◆ **Work request**
Reproduce, exactly and in full, only the lines below from the one containing "January 29, 2024 (54, 886)" through the one containing "Poppin’ Frankie: Sebuah".
[The input — start]
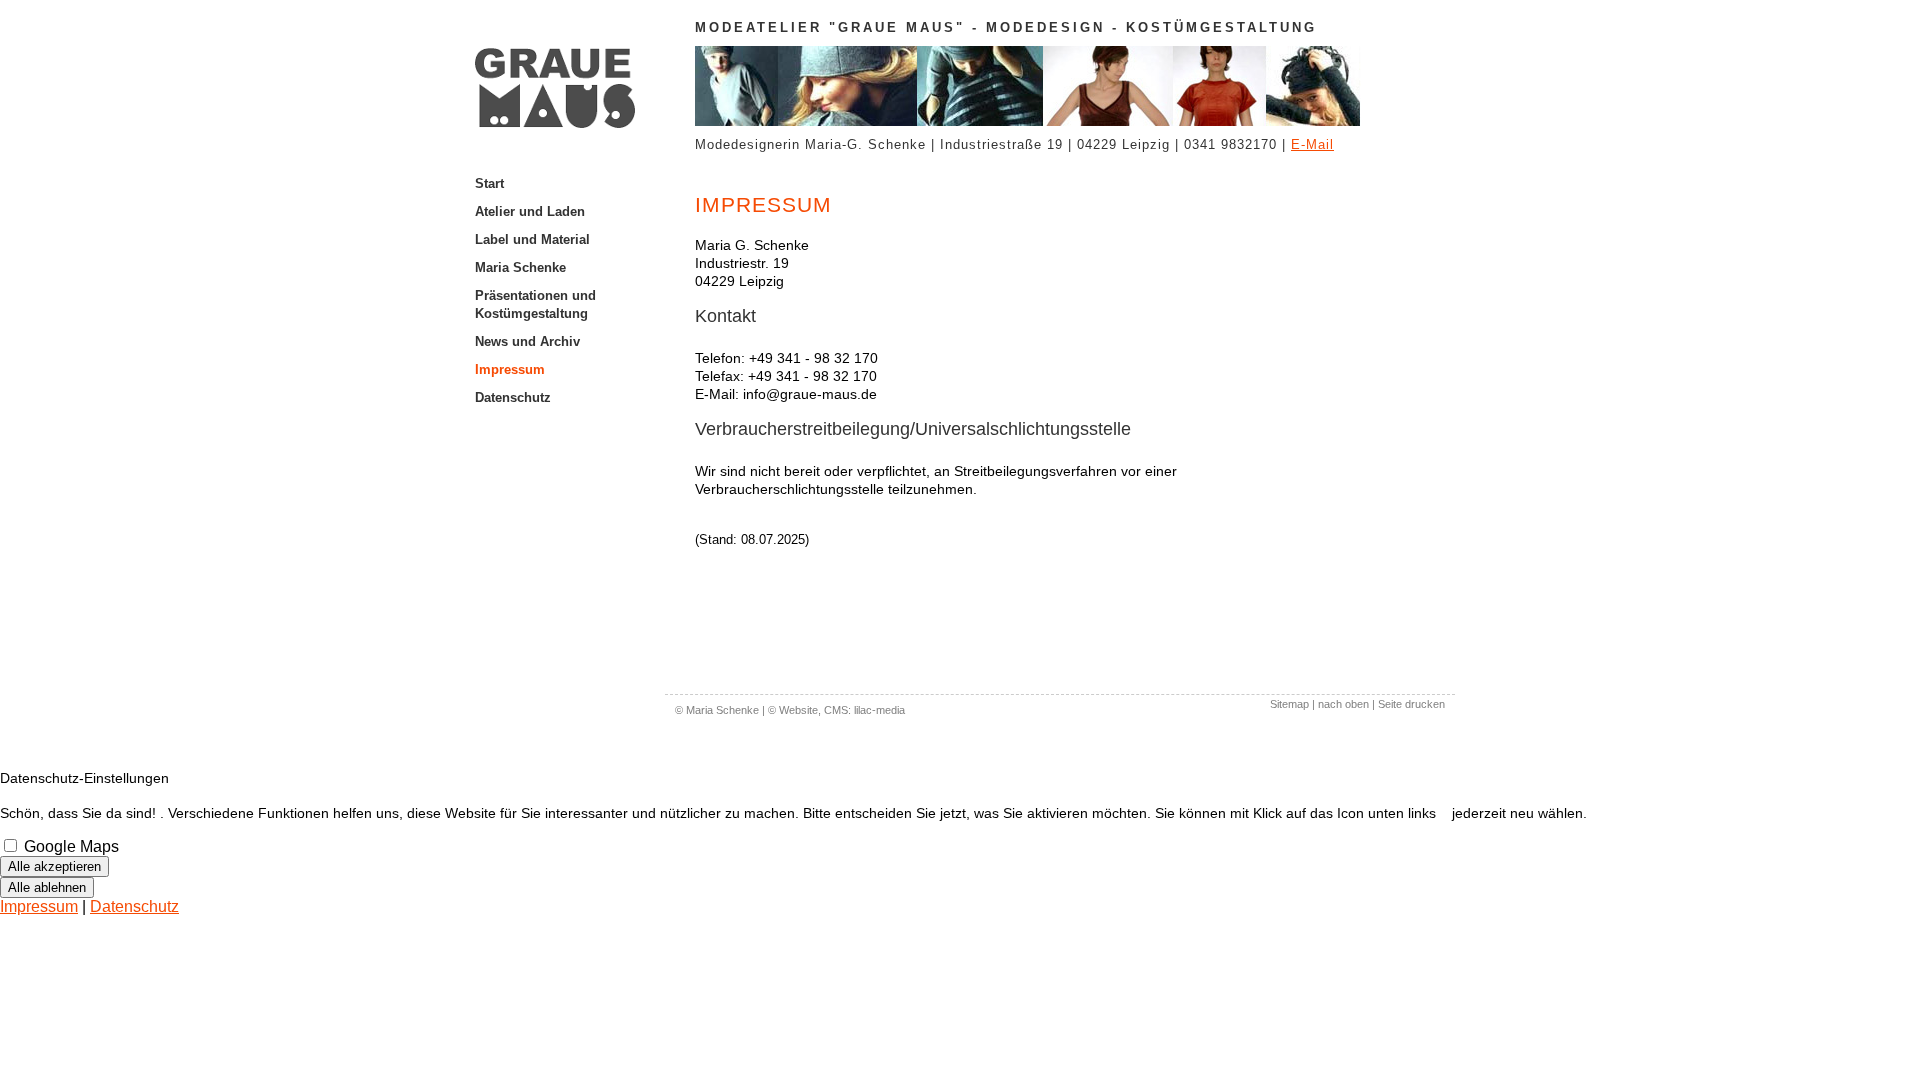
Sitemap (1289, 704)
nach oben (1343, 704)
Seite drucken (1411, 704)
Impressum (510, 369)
[The input — finish]
[The input — start]
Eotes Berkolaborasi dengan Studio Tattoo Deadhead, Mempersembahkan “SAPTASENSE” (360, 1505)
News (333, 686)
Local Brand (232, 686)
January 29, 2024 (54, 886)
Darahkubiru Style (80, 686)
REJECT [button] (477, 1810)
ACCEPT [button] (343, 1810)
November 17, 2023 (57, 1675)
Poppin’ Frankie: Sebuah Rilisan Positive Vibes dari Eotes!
[The input — finish]
◆ **The completed task**
January 29, 2024 (54, 886)
Darahkubiru Style (80, 686)
REJECT [button] (477, 1810)
ACCEPT [button] (343, 1810)
November 17, 2023 (57, 1675)
Poppin’ Frankie: Sebuah Rilisan Positive Vibes dari Eotes!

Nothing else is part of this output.